We need executive vision and action.
We need congressional interest, oversight and funding.
We need a navy to build operational platforms.
We need a much larger industrial base.
Well, our industrial base was shipped (sorry, couldn’t resist) to China. The fixation with the number of ships is strange. And, who precisely, is going to man these ships?
On November 14, 2022 at 9:40 pm, bob sykes said:
Any future great power war will be a war of attrition. There will be NO replacement ships or airplanes or tanks or trucks… Most importantly, there will be no replacements for the the current, professional, well trained service men and women. Eventually, we will be fighting using half trained conscripts and very primitive equipment. That’s assuming there isn’t a nuclear paroxysm that finishes civilization.
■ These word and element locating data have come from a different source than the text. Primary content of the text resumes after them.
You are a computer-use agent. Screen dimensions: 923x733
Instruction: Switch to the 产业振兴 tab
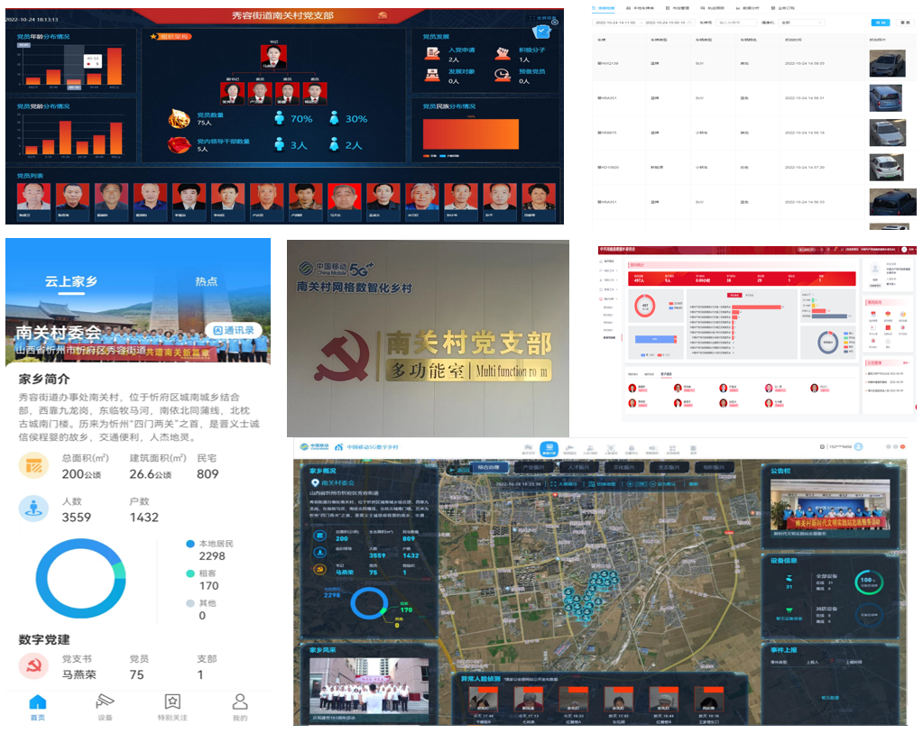[x=531, y=467]
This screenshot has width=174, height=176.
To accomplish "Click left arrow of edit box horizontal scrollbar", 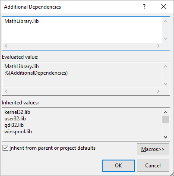I will coord(6,46).
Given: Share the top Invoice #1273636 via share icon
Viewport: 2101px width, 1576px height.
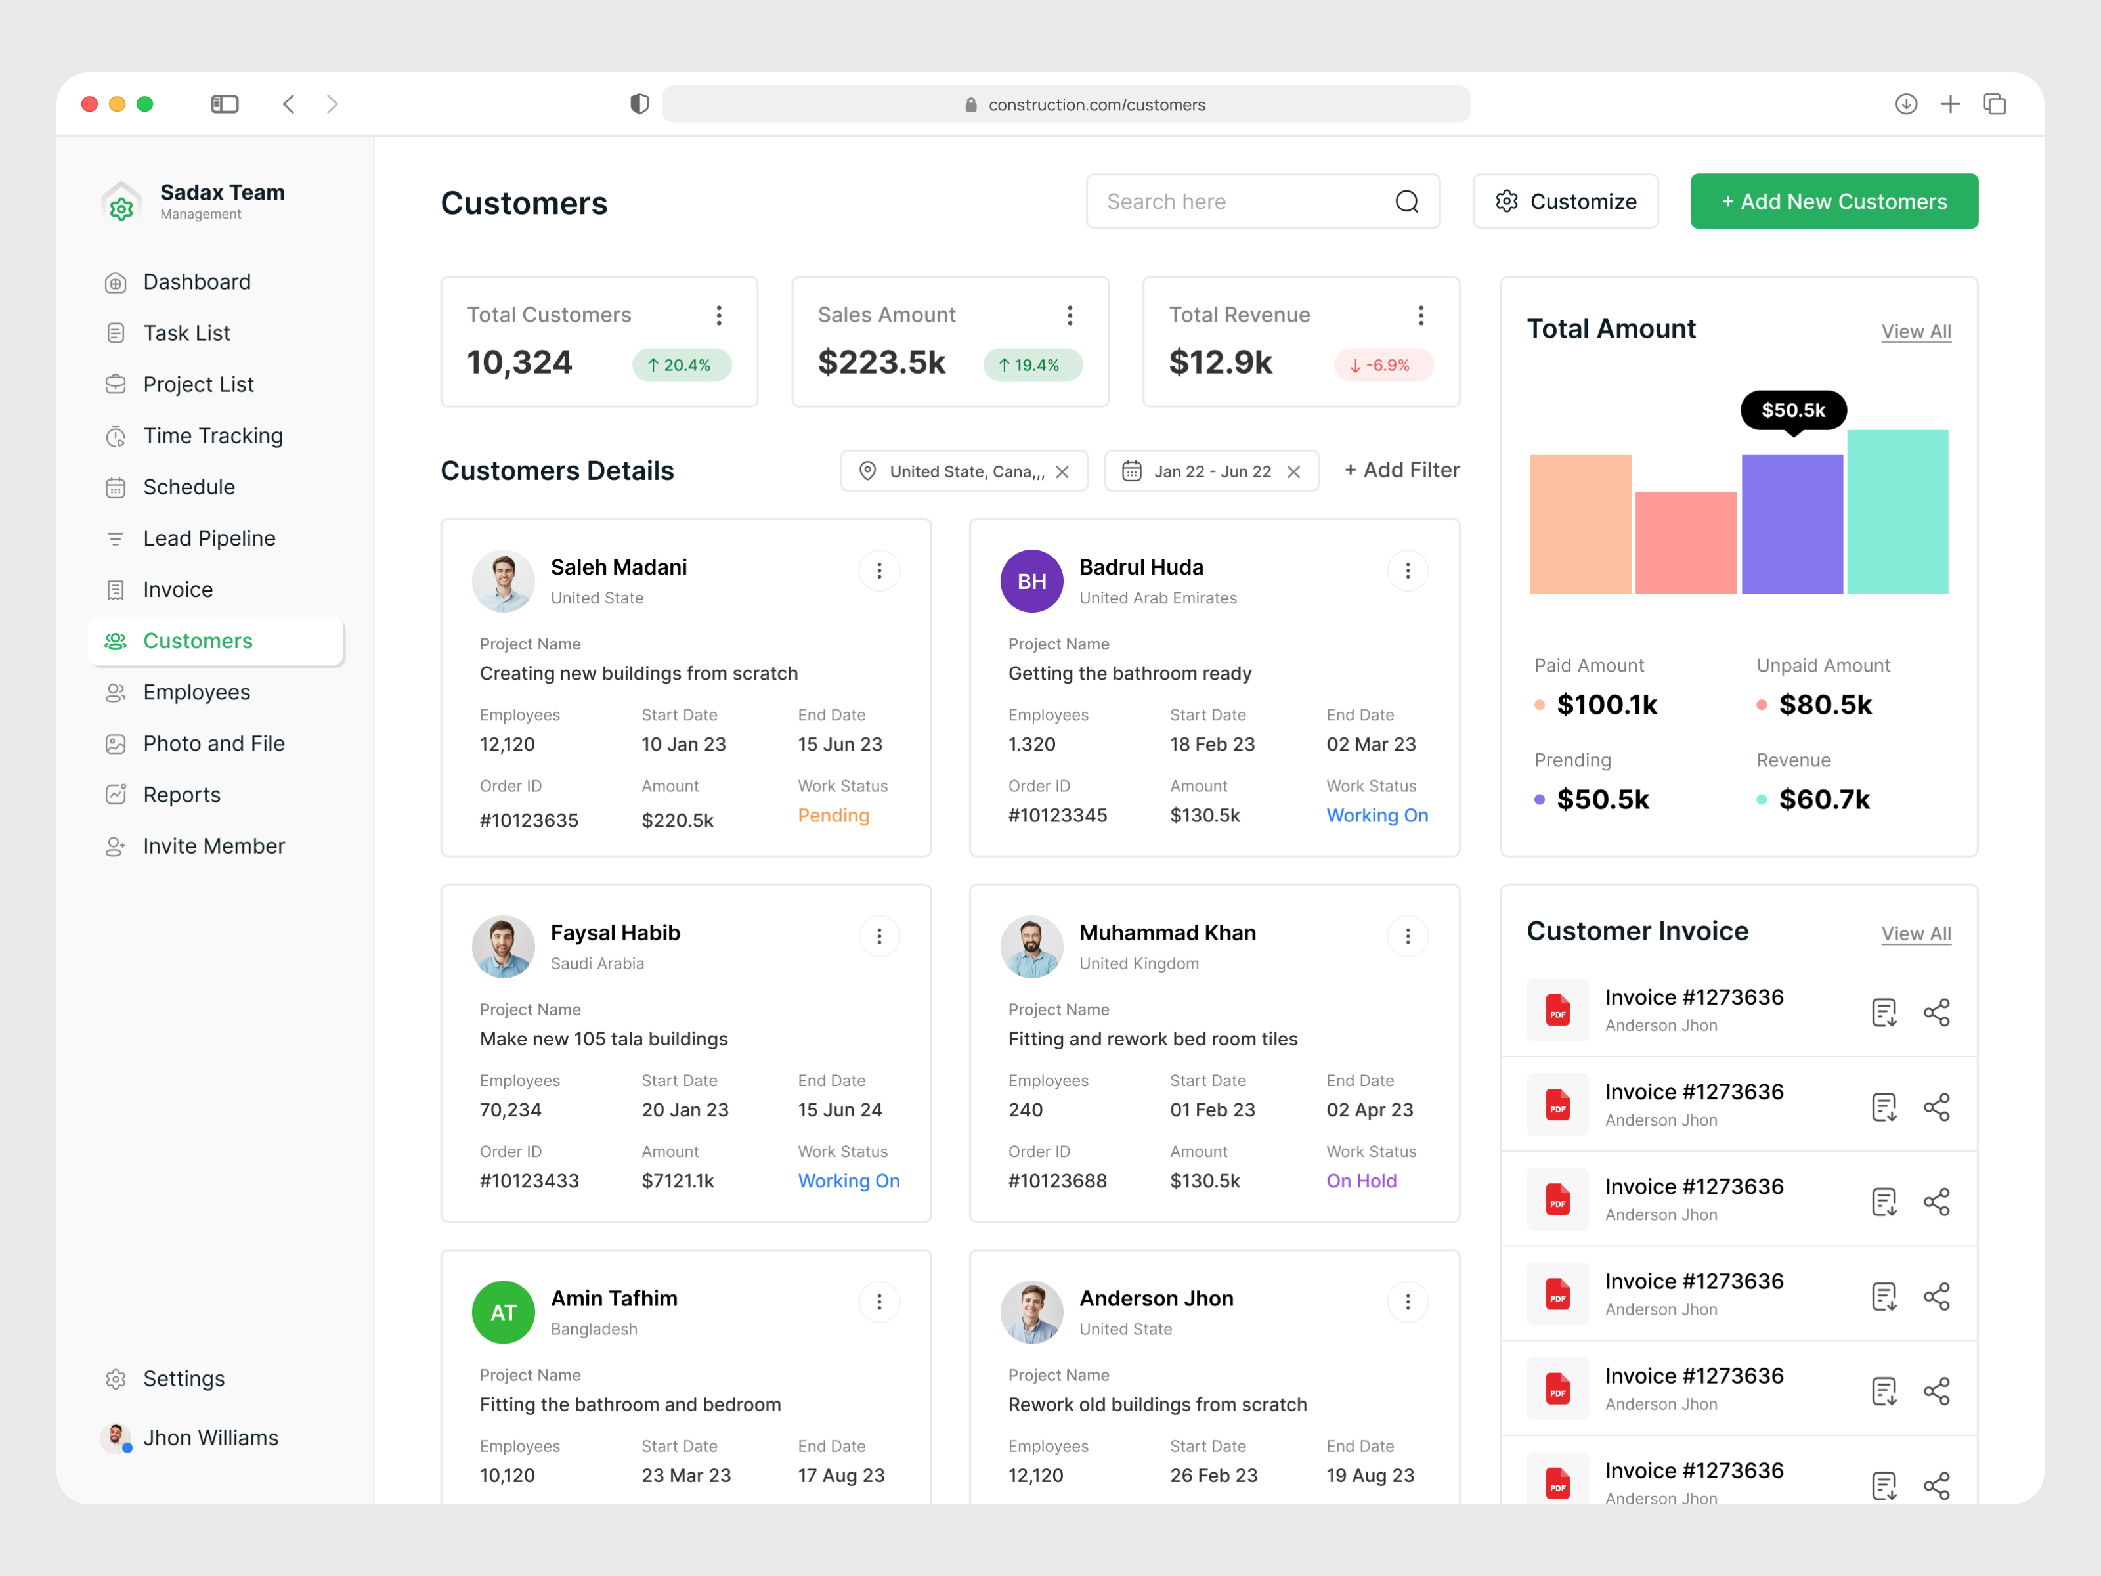Looking at the screenshot, I should coord(1938,1012).
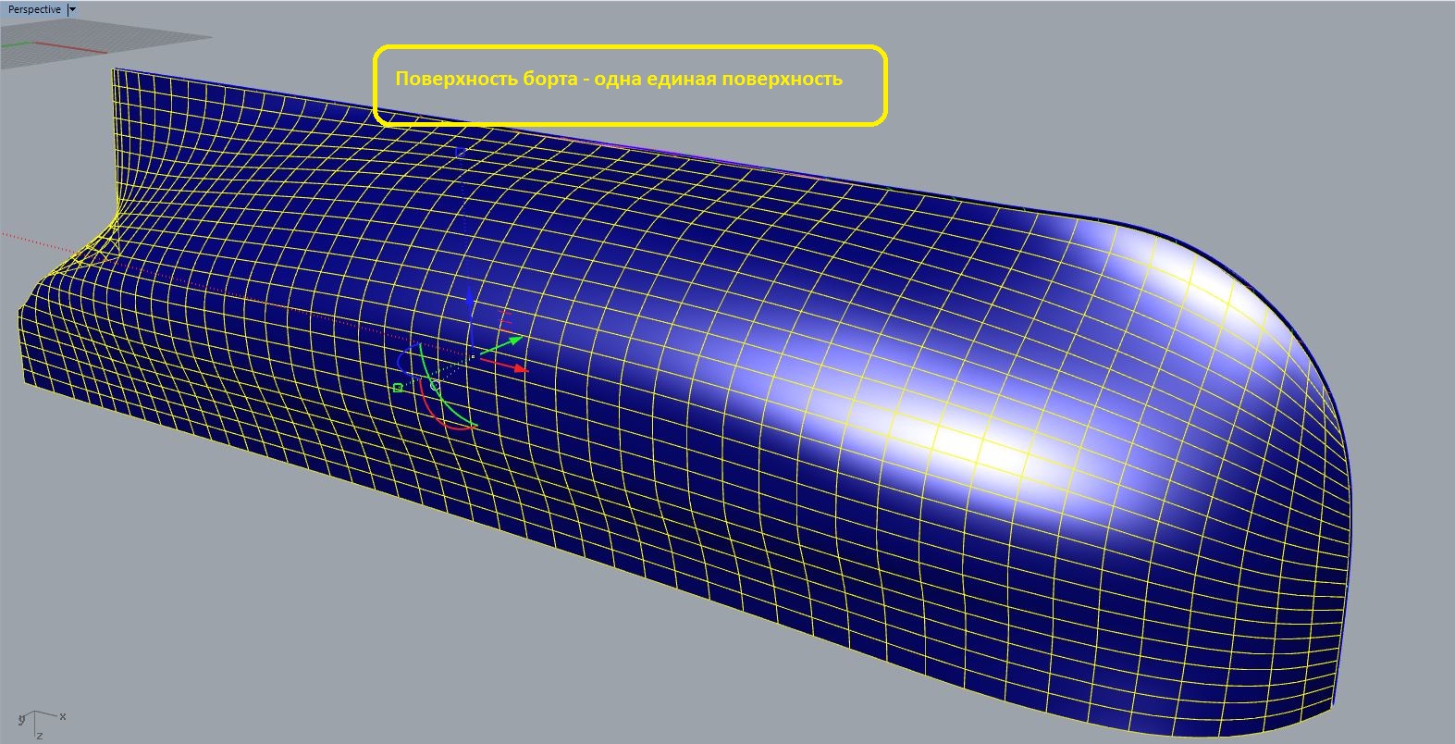Click the green square gumball scale handle

[398, 388]
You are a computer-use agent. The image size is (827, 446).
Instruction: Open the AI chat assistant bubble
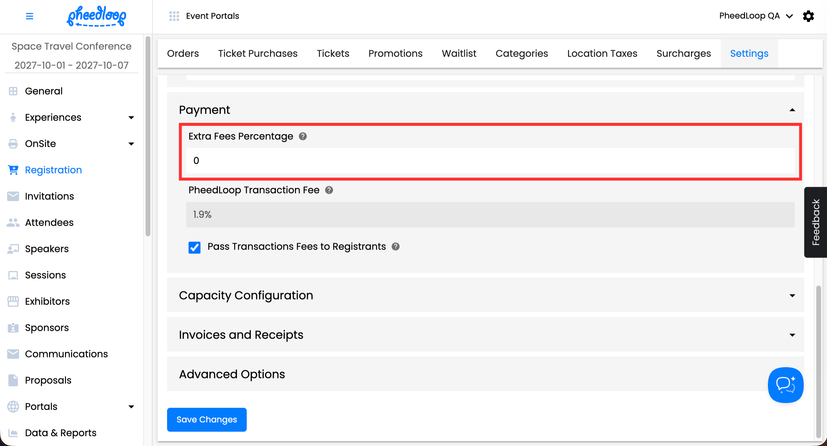click(x=785, y=385)
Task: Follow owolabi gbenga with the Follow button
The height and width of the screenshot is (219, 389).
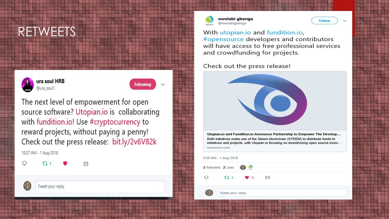Action: tap(324, 21)
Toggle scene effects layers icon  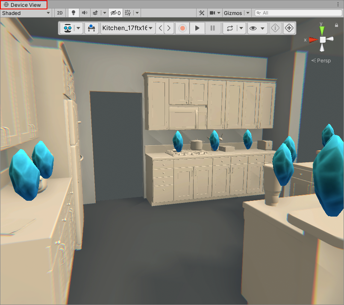95,13
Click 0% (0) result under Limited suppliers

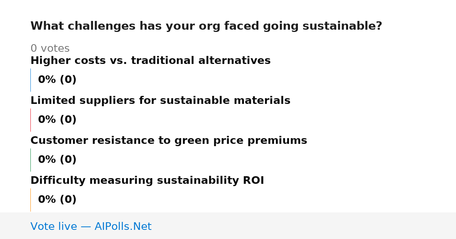57,120
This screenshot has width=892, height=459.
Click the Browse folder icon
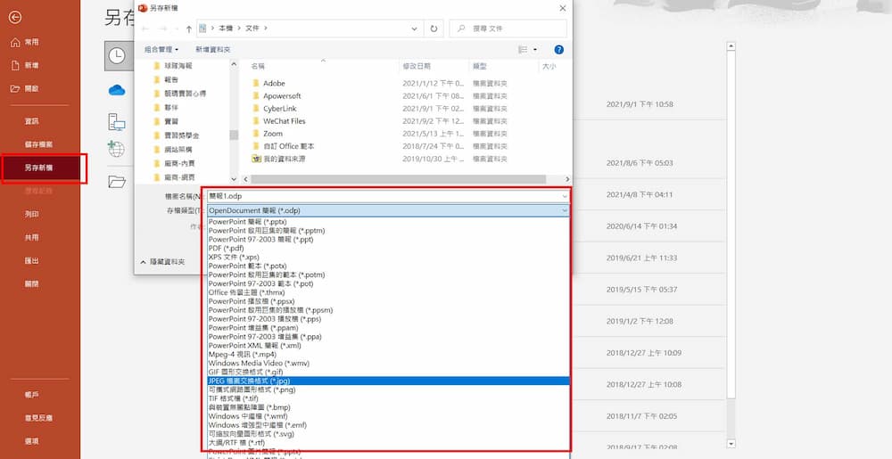pyautogui.click(x=117, y=182)
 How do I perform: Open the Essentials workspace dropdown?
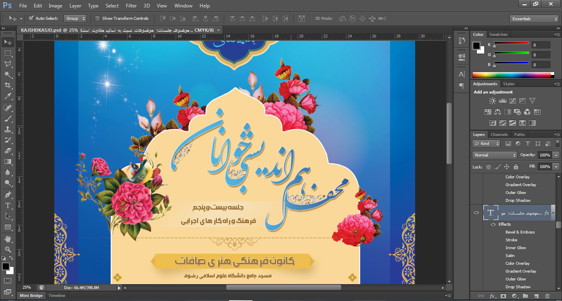pos(534,19)
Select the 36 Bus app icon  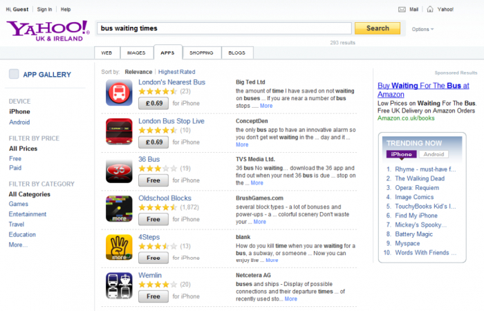point(118,170)
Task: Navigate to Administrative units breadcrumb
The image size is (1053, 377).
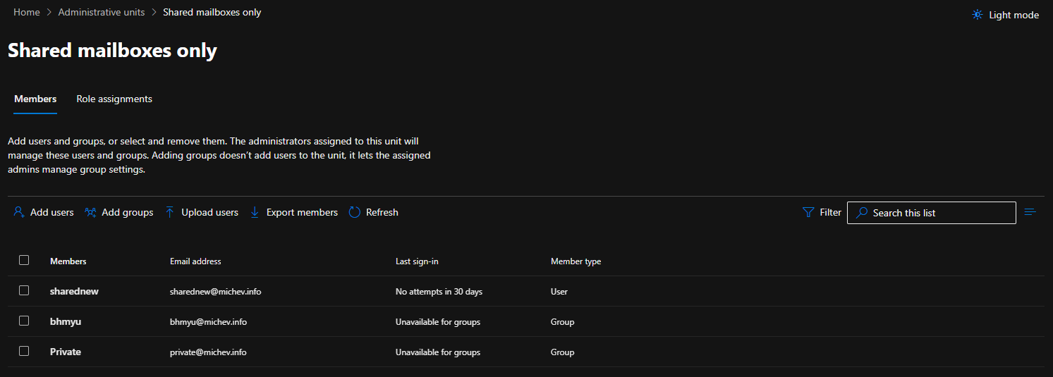Action: [x=102, y=12]
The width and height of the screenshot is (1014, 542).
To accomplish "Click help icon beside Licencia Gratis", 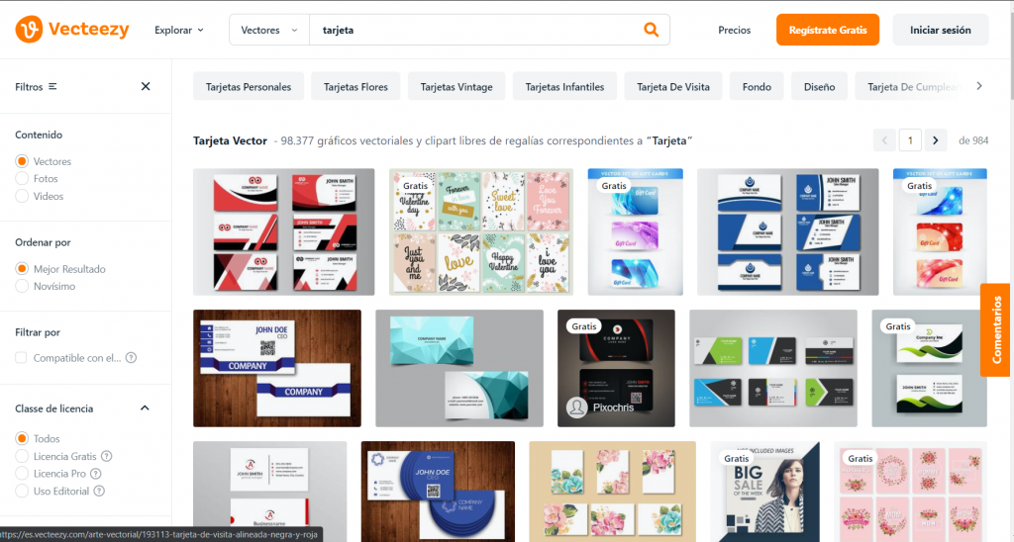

On November 14, 2022 at 10:09 pm, george 1 said:
I have a friend who I got to know in San Diego in the 1980s. He is a retired naval intelligence officer. I still communicate with him from time to time. I recently asked him how the U.S. would fare in a conflict with Russia or China.
His answer: “We no longer have the industrial capacity OR the social capitol to carry out such a war without going to nukes.”
On November 15, 2022 at 3:38 am, Georgiaboy61 said:
The personnel of the armed forces may be the tip of the proverbial spear, but the economy of the nation is its shaft. By the end of the Second World War in 1945, the industrial output of the United States was fully one-half of the entire world! Today, we are but a shadow of that industrial powerhouse, and in a conflict of any duration, our inadequate industrial base is sure to haunt us.
And that’s even with a navy whose training, morale, personnel and equipment are first-rate. It strains credulity to believe that today’s ‘woke’ services are up to anything like the standard of the superb fighting forces once fielded by this nation.
Little Suzy Snowflake in her sailor suit isn’t going to cut it when the hammer comes down….
On November 16, 2022 at 8:34 am, mike said:
“It strains credulity to believe that today’s ‘woke’ services are up to anything like the standard of the superb fighting forces once fielded by this nation.
Little Suzy Snowflake in her sailor suit isn’t going to cut it when the hammer comes down….”
Absolutely correct. The rainbow warriors allowed a minor fire aboard an Amphibious assault ship to burn unchecked over several days while the ship was tied up pier side, and the ship became a total loss. Inexcusable. If they cannot fight a minor fire in port how are they going to save a stricken ship in wartime? They answer is they probably won’t and the losses will be massive.